In this post, we will discuss the who, what, where, and why of user testing.
User testing is a term that floats around the universe of product managers quite often. However, it seems there is a lot of confusion out there as to what exactly user testing is. We often hear it used broadly to describe any sort of testing that occurs, whether it involves focus groups, market research, or other forms of testing. So we figured we’d start with the basics and work from there.
What is user testing?
User testing is the process by which we examine the ways our target users interact with our product. During the user testing process we ask our target customers to complete tasks, typically while being observed by a researcher so that we can see the barriers they encounter or if they experience confusion along the way.

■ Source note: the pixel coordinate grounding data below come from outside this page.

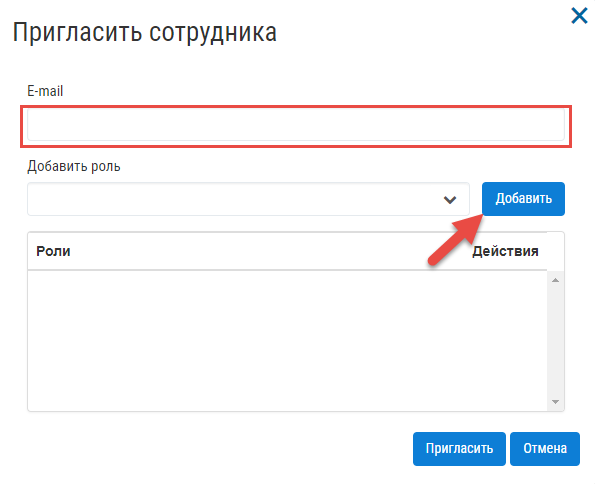Click the red highlight border around the E-mail field
Viewport: 595px width, 484px height.
296,107
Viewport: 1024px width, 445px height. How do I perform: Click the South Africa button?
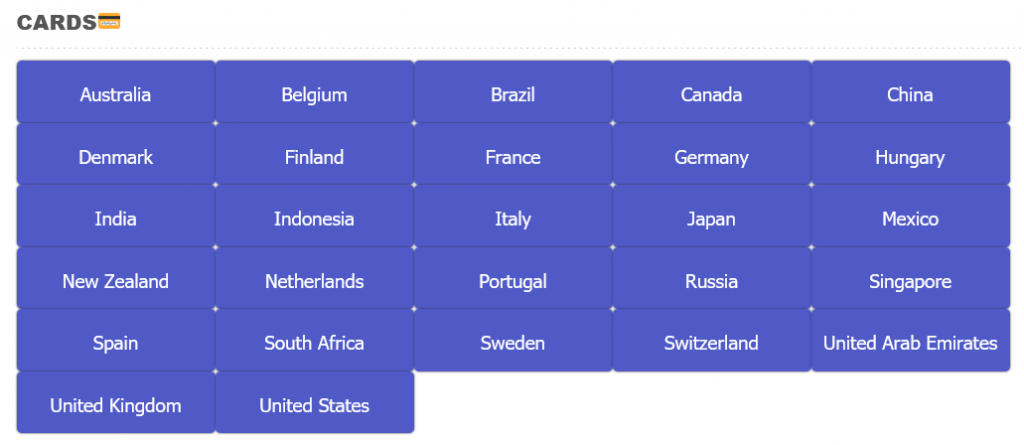(314, 343)
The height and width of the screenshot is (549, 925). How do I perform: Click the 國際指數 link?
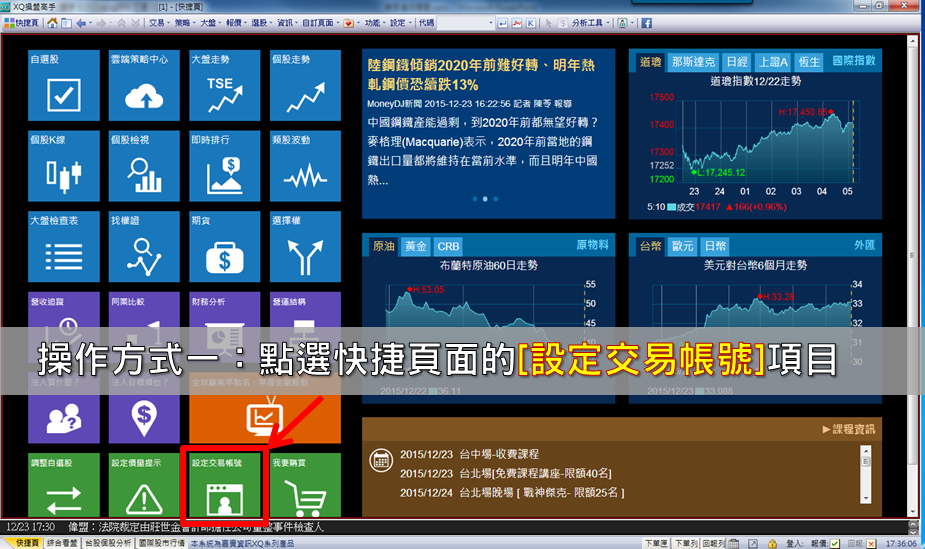click(x=853, y=61)

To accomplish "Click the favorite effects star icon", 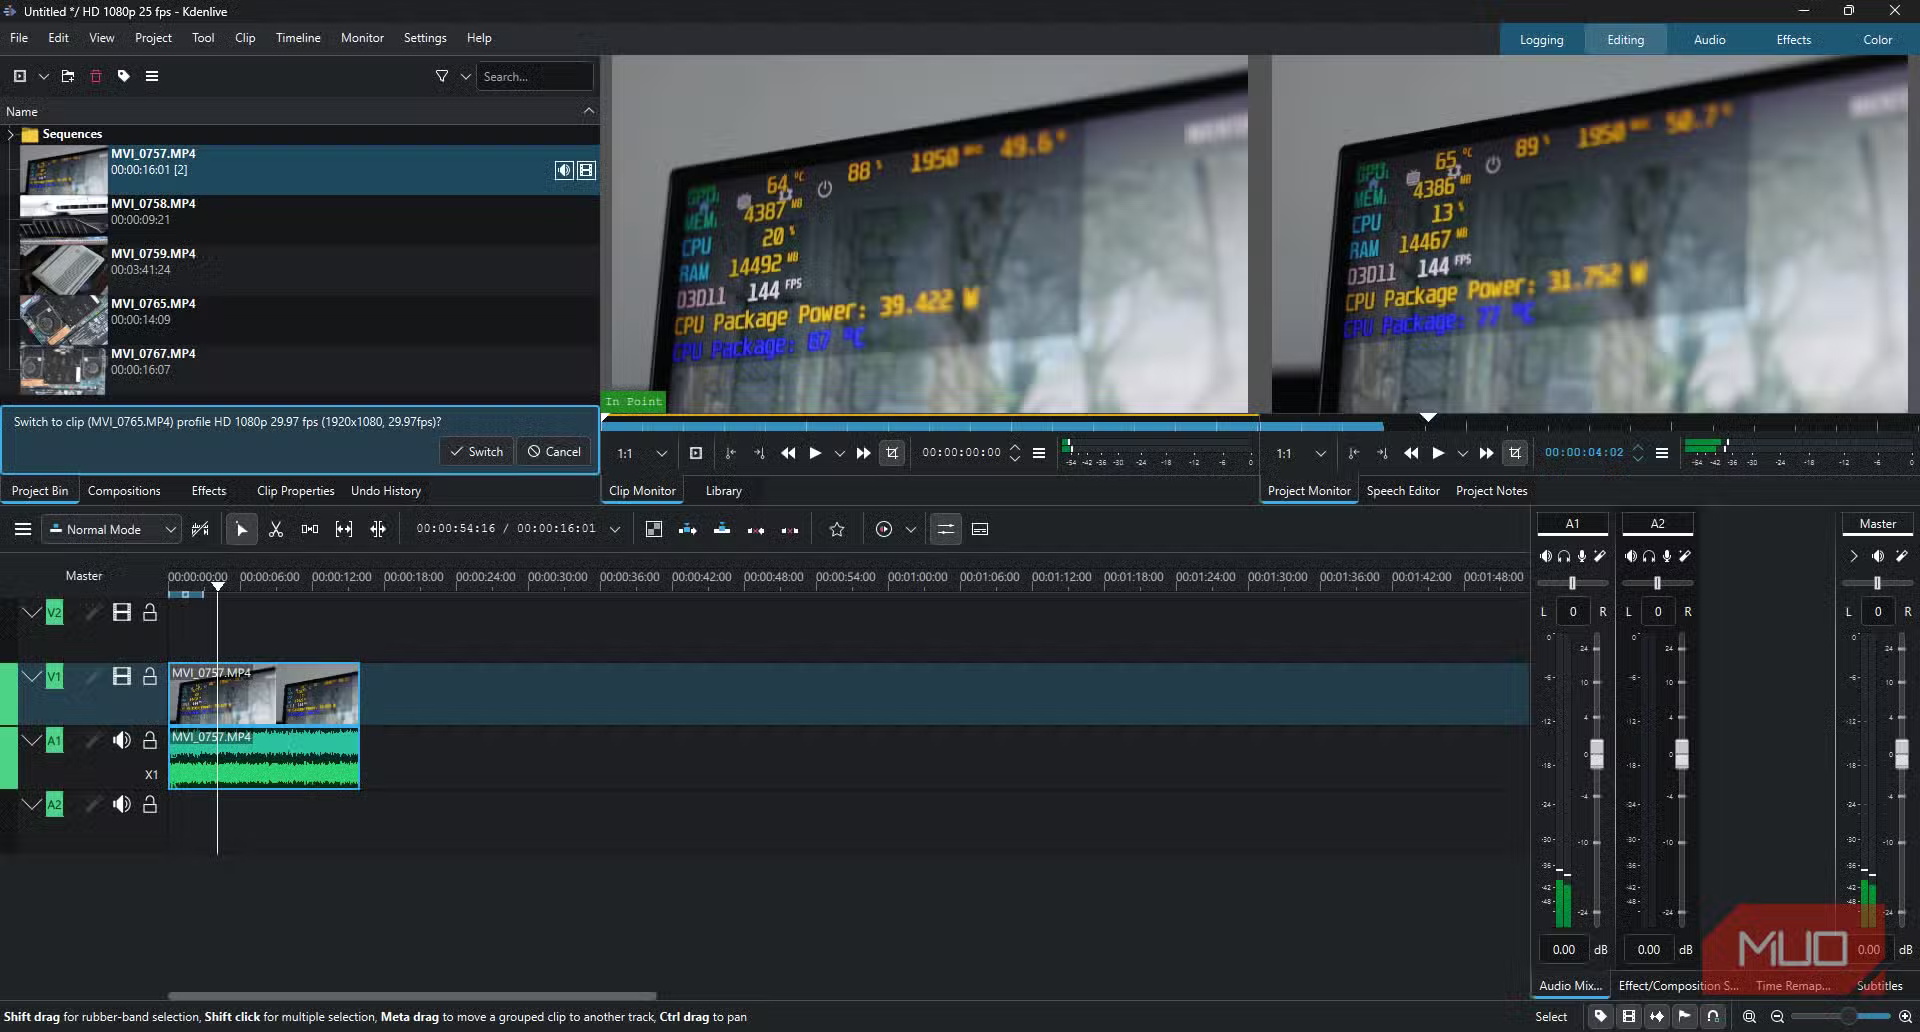I will tap(837, 529).
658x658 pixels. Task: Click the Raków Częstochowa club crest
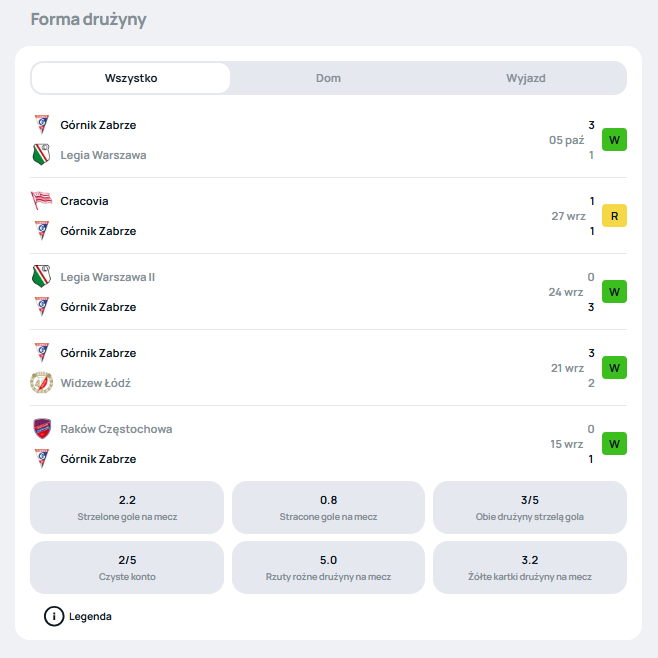coord(41,429)
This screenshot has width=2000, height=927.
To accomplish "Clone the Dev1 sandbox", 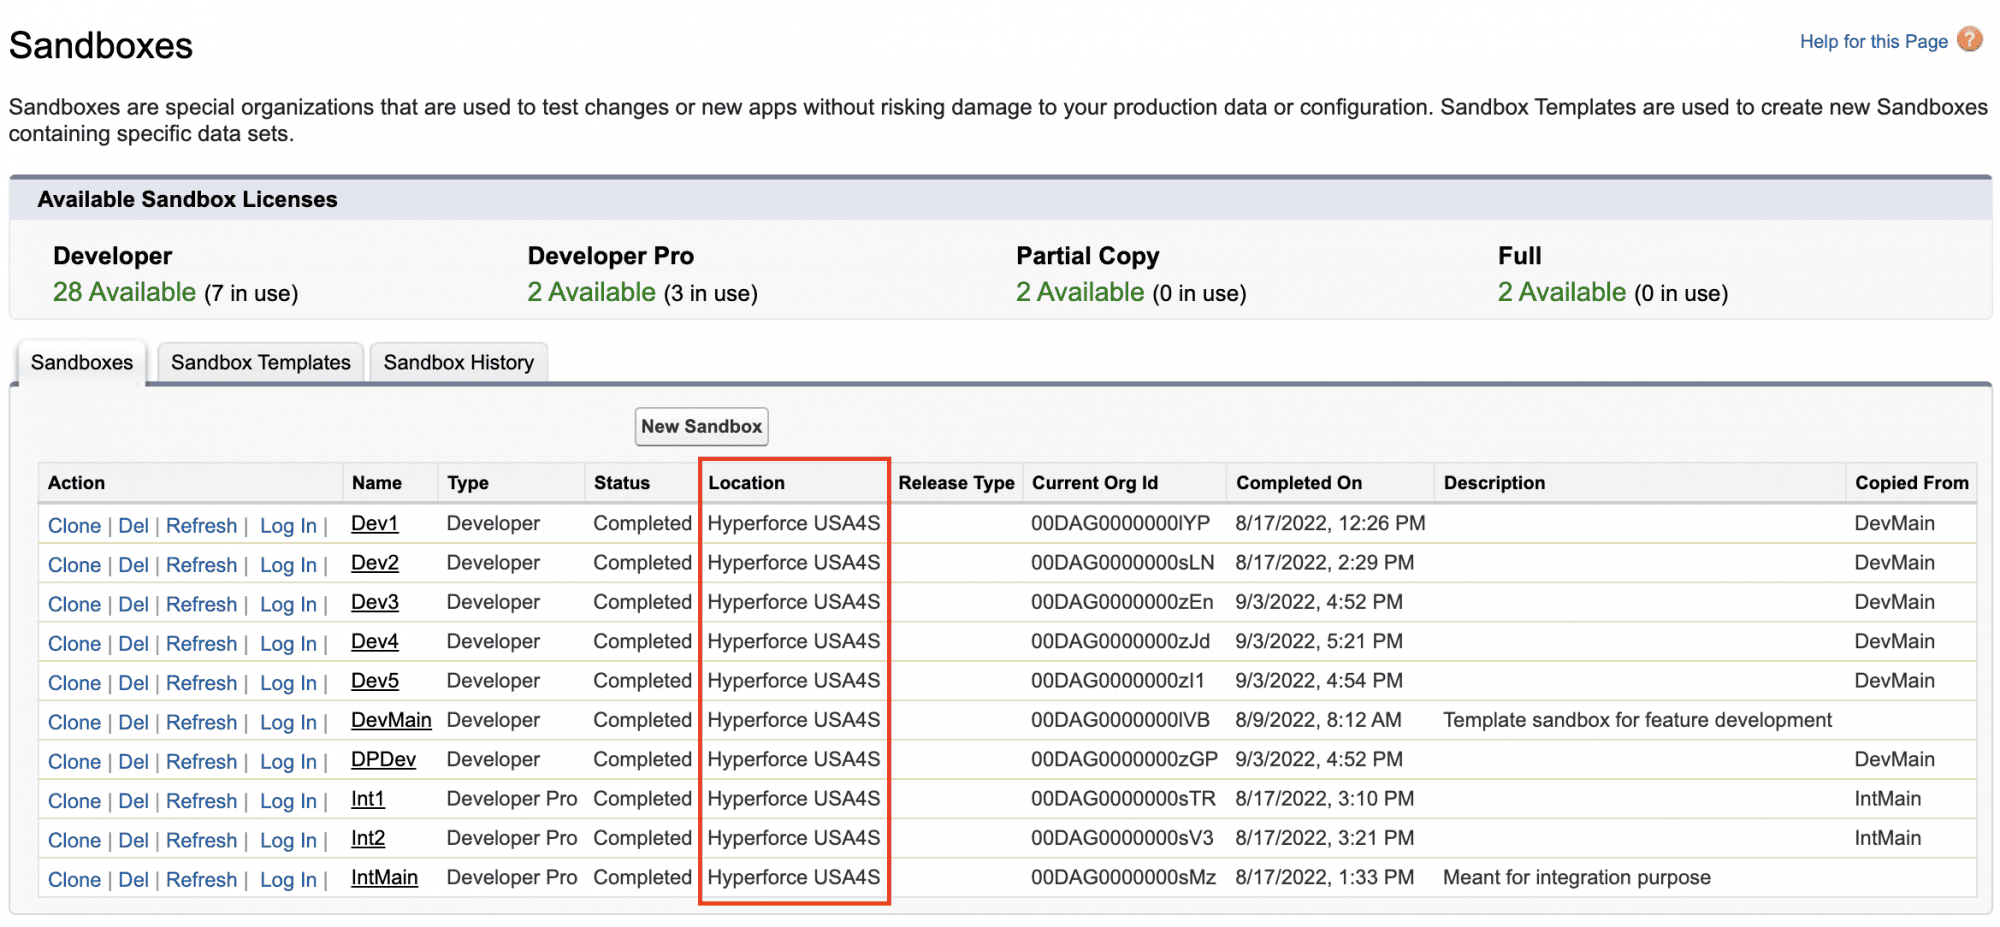I will point(74,526).
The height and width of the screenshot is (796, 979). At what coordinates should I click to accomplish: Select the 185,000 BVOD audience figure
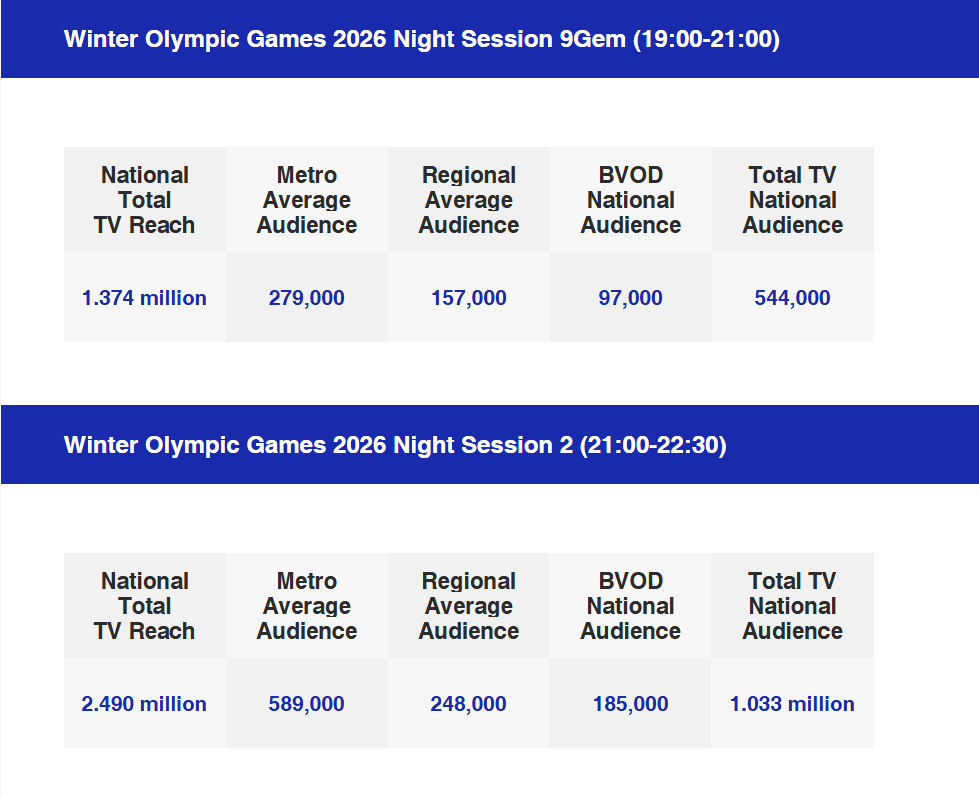(x=630, y=704)
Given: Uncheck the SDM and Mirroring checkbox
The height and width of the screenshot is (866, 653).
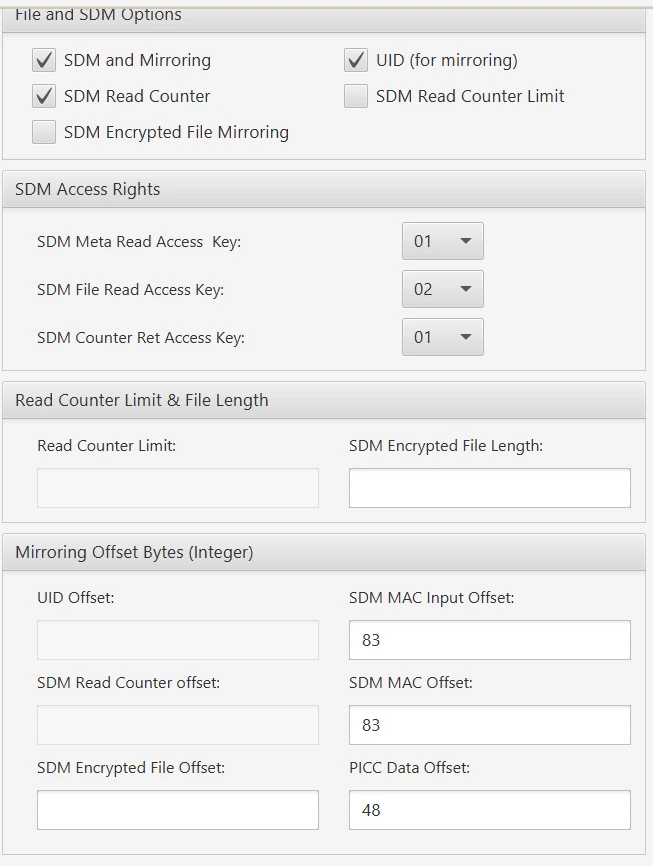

What undergoes user testing?
Any product that will be released into the market should undergo multiple stages of user testing. It is an integral part of the development process beginning with the birth of the idea. If you cannot get people excited about the feature or product you are releasing with only the idea, it is going to be difficult for your marketing team to bring users. The user testing process should continue throughout development so that you can optimize as much as possible before bringing the product to market.
Who performs user testing?
While the actual tests are typically performed by a researcher, the data gathered is used by the product teams. As user testing is evolves, the importance of the researcher’s role has been significantly reduced. Product managers are now able to run the tests and receive the data firsthand from the users. This allows them to acquire data without any external input, thus controlling for bias in their decision making process.
On the flip side, if a product manager is overly attached to a project, they may not be able to accept criticism without a bias. This can be detrimental to the data analysis and may result in the dismissal of important customer experience feedback.
Additionally, product managers who are not involved in the test may feel the need to prompt the user to certain actions, compromising the results. Thus, our recommendation is to cut the middle man and assign testing to the product managers for optimal results. This removes bias and the option for the product manager to prompt the user.
When is user testing performed?
This is an extremely tricky question. Often times, user testing is performed prior to a product’s release. It’s almost comparable to the crash tests performed prior to an auto release. You are ensuring that the product you are going to be releasing is as stable, safe, and easy to use as possible.
However, user testing should not end once your product is released. In fact, we could argue that once the product is released, user testing becomes even more important. Once a product is live and in the market, any flaws become dramatically more noticeable. Any errors in your product are not just a simple fix anymore, they are now live with your customers and interrupting their experience. Tools like Jaco can help you identify these flaws and fix them before they become too big an issue.
How do you perform user testing?
The type of user testing you are going to perform depends on the product stage. For example. If the product is very early stage, user testing can be quite simple and accomplished in a quick Q&A session. However, as the product begins to take shape, the test should become more sophisticated in order to observe how users react to a more complex model.
User testing example: Airbnb
Let’s use AirBnB to illustrate. During early phases, user testing would be a simple test of the idea: “How would you feel about renting someone’s apartment or house instead of going to a hotel?” As the product grows and adds more features, you might give your test user the following task: “Book a one bedroom apartment in Manhattan for July 8 – 15 at a total cost of $1,000. The apartment should have wifi, air conditioning, a hot tub, and served breakfast.”
Observe, and most importantly, do not interfere, as the user attempts to perform the task. They will have to use the entire platform as they attempt to make this booking. The gold nuggets are are the different emotional states you will be able to observe on your user. Those might range from frustration when they cannot find a specific feature, to elation when they are able to complete the task successfully. You will then be able to pinpoint the problem areas and make the appropriate optimizations to ensure that frustration does not occur in the future.
This is user testing in a nutshell. It is a vital part of the product development process and should be done carefully and in the appropriate environment. Try to user test with as many users as possible, both for statistical significance and to hear a variety of views and opinions. Remember, even when the product is released — optimization is an ongoing process that we as product managers should always keep an eye on.